RTypedData: keep direct reference to IMEMO/fields #14134

byroot · 2025-08-06T18:17:13Z

Similar to f3206cc but for TypedData.

It's quite common for TypedData objects to have a mix of reference in their struct and some ivars.
Since we do happen to have 8B free in the RtypedData struct, we could use it to keep a direct reference to the IMEMO/fields saving having to synchronize the VM and lookup the gen_fields_tbl on every ivar access.

For old school Data classes however, we don't have free space, but this API is soft-deprecated and no longer very common.

cc @tenderlove as mentioned.

jeremyevans · 2025-08-06T18:44:41Z

I think this may cause issues for embedded RTypedData, as the extra space is used for the embedded data. Also, a lot of code depends on DATA_PTR(obj) working both when obj is RData and non-embedded RTypedData, so moving fields around is going to be problematic. I found this out when working on ce51ef3.

byroot · 2025-08-06T18:47:10Z

I think this may cause issues for embedded RTypedData, as the extra space is used for the embedded data.

It's a possibility, and I admit I didn't go over them all to verify, but the overwhelming majority of them likely have the extra space and won't be bumped to the next slot. e.g. Set has 8B free.

so moving fields around is going to be problematic.

Yes, my intent is for them to keep being at the same offset, seems like I got it wrong, but it's the plan that they stay that way.

jeremyevans · 2025-08-06T18:51:38Z

It's a possibility, and I admit I didn't go over them all to verify, but the overwhelming majority of them likely have the extra space and won't be bumped to the next slot. e.g. Set has 8B free.

I wonder how Set ended up with 8B free. It was right at the limit when ce51ef3 was committed. If it already had 8B free, I wouldn't have needed to implement ce51ef3 to free up 8B so it would fit in an 80B slot.

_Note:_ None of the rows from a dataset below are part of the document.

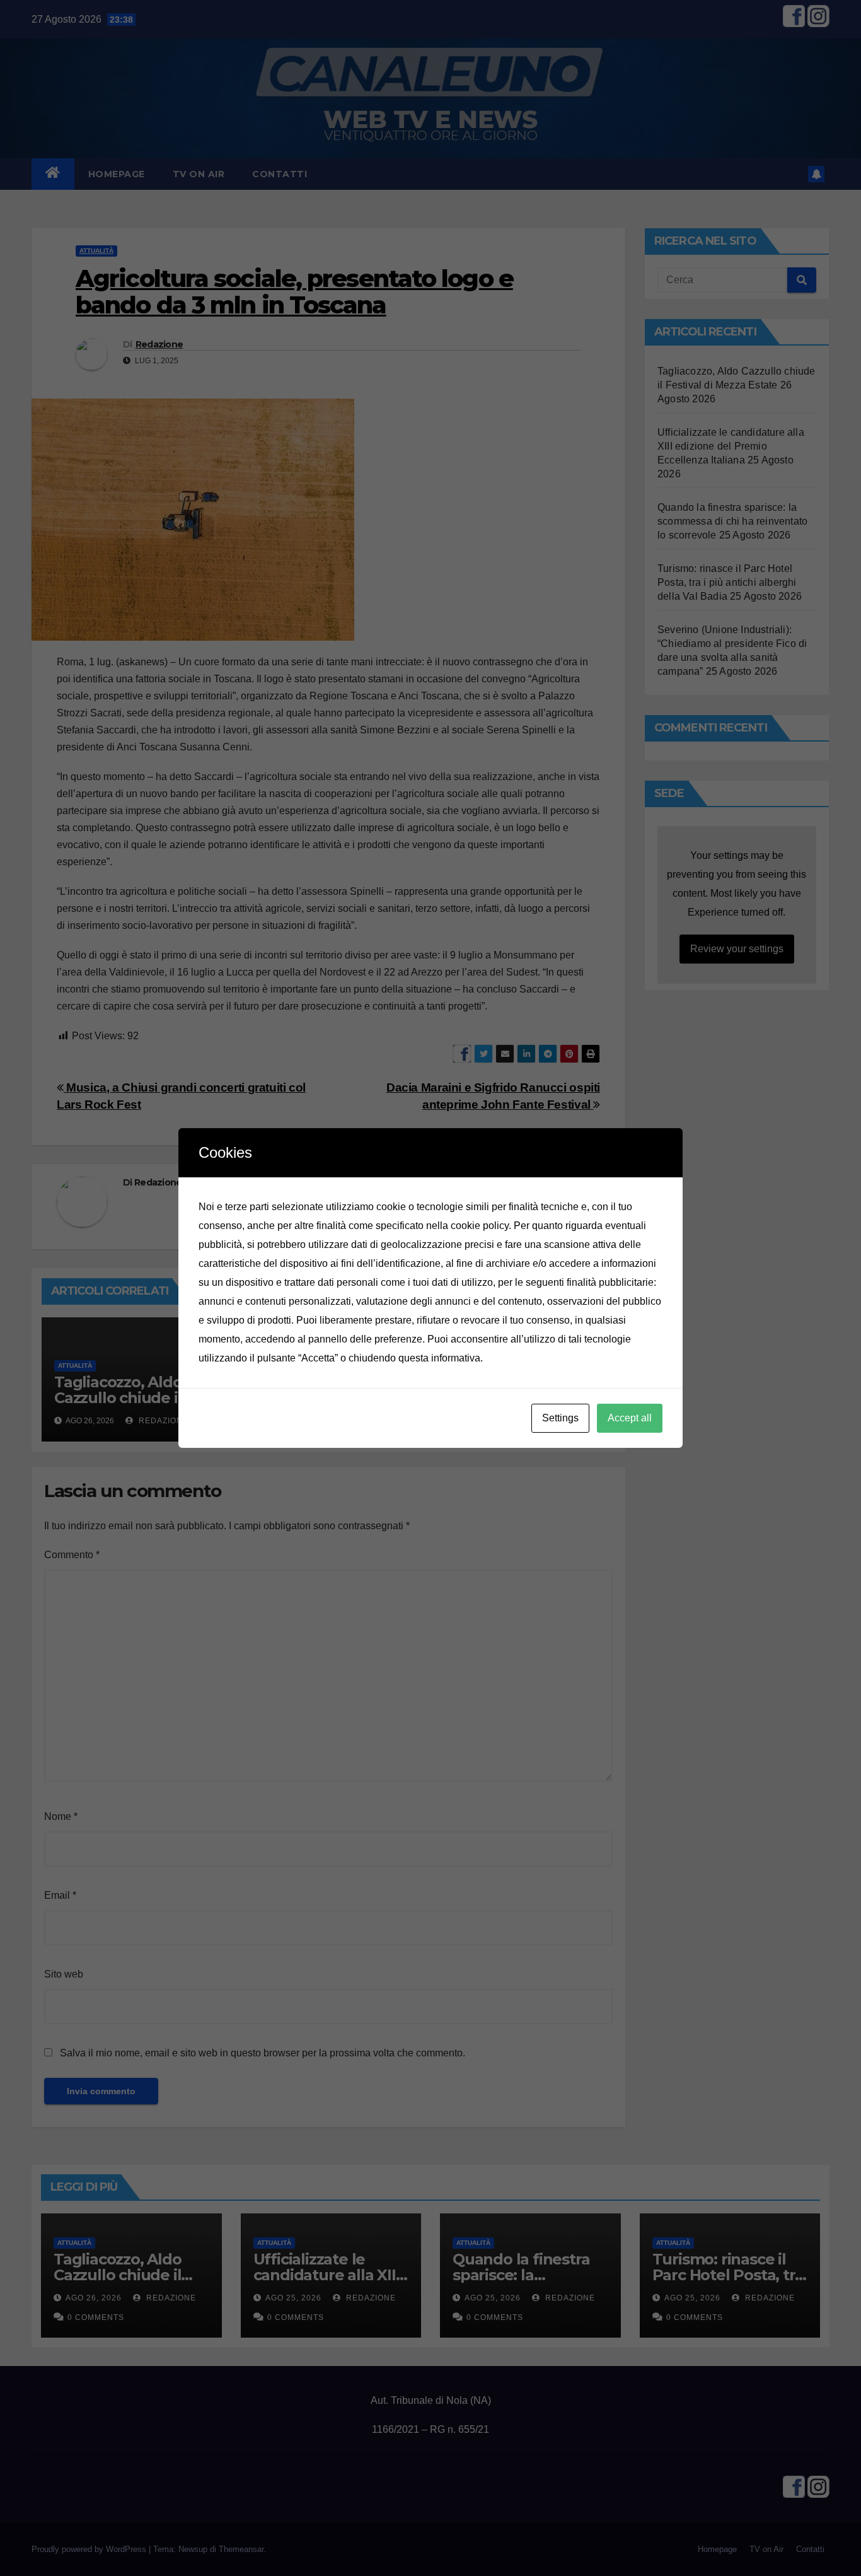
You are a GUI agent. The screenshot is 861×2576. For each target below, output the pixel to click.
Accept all (630, 1418)
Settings (560, 1418)
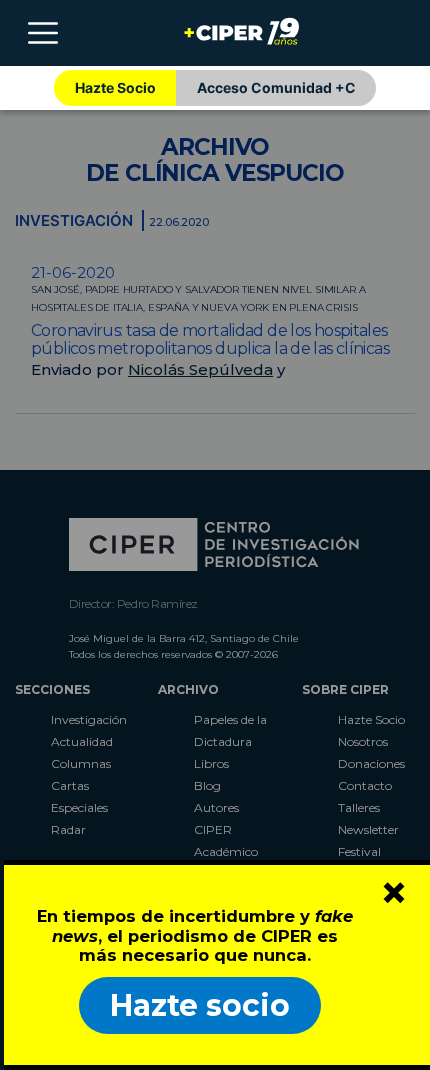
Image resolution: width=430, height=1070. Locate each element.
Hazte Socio (115, 87)
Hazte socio (200, 1005)
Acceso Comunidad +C (276, 87)
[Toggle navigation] (43, 33)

byroot · 2025-08-06T18:54:03Z

I wonder how Set ended up with 8B free. I

My bad. Seems like I miscounted.

byroot · 2025-08-06T19:13:14Z

my intent is for them to keep being at the same offset, seems like I got it wrong

Note to self. The offset still match AFAICT. The crash is with T_ZOMBIE, there might be a mismatch there.

jeremyevans · 2025-08-06T19:15:08Z

For the non-embedded RTypedData and for embedded RTypedData with 8B free, this seems a clear win as the space is unused. For the embedded RTypedData with less than 8B free, this doubles the amount of space the objects take. At that point, it becomes a memory vs CPU tradeoff. You could handle that case by using one of the flag bits in the pointer, so it can be an per-object/type decision:

// in include/ruby/internal/core/rtypeddata.h
#define TYPED_DATA_EMBEDDED_FIELDS ((VALUE)4)
#define TYPED_DATA_PTR_FLAGS ((VALUE)7)

I think that's the last free flag bit on 32-bit arch. Alternatively, you could make a decision based on size of the embedded object (assuming you can get that easily), and only embed if the object has more than 8B free in the object slot. This would also increase complexity, because you would need to handle the slower fallback case. I assume the fallback code is the current code, so this is would involve moving the new code to an if branch, and keeping the current code in an else branch.

Assuming you don't want to go that route due to the complexity it would entail, how many RTypedData actually use ivars? You mention that it is "quite common for TypedData", but I don't know if that is 50%, 5%, or something else. Is it possible to include a benchmark that shows the CPU speedup from this approach, so we can compare it to the potential doubling of space for certain objects when making a decision regarding the tradeoff?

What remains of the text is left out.